Information shown Block Start

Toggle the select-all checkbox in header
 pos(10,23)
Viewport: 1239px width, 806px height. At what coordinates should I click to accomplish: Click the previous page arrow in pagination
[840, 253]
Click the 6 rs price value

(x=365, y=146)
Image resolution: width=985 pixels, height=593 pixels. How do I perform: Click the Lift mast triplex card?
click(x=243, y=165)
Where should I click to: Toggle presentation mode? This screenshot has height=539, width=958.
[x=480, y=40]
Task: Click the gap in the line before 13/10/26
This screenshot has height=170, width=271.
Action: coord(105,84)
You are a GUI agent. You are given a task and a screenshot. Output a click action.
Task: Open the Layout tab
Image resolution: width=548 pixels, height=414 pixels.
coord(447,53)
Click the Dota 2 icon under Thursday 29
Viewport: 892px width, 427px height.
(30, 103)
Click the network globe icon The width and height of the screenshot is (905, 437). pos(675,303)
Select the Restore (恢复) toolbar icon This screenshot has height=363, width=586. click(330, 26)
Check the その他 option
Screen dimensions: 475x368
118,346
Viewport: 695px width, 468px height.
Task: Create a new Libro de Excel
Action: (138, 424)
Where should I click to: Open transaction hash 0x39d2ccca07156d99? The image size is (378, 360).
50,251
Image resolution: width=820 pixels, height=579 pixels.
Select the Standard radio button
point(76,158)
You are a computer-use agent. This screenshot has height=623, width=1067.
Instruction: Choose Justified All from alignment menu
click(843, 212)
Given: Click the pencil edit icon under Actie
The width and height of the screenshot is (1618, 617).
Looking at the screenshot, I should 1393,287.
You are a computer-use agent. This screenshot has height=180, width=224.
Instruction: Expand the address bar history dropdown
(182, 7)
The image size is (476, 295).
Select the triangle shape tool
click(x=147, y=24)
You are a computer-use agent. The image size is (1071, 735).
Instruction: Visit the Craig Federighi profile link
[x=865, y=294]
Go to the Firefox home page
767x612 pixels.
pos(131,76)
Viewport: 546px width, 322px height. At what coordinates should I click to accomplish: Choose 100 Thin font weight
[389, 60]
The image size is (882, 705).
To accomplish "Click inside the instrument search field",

Information shown Block End

Your assignment → Among the lines above, which contain the word "agent"? Copy every one.

Output of the task →
You are a GUI agent. You are given a task and a screenshot. Output a click action.
You are a computer-use agent. This screenshot has height=623, width=1067.
You are a computer-use agent. This screenshot has height=180, width=224.
You are a computer-use agent. The image size is (1071, 735).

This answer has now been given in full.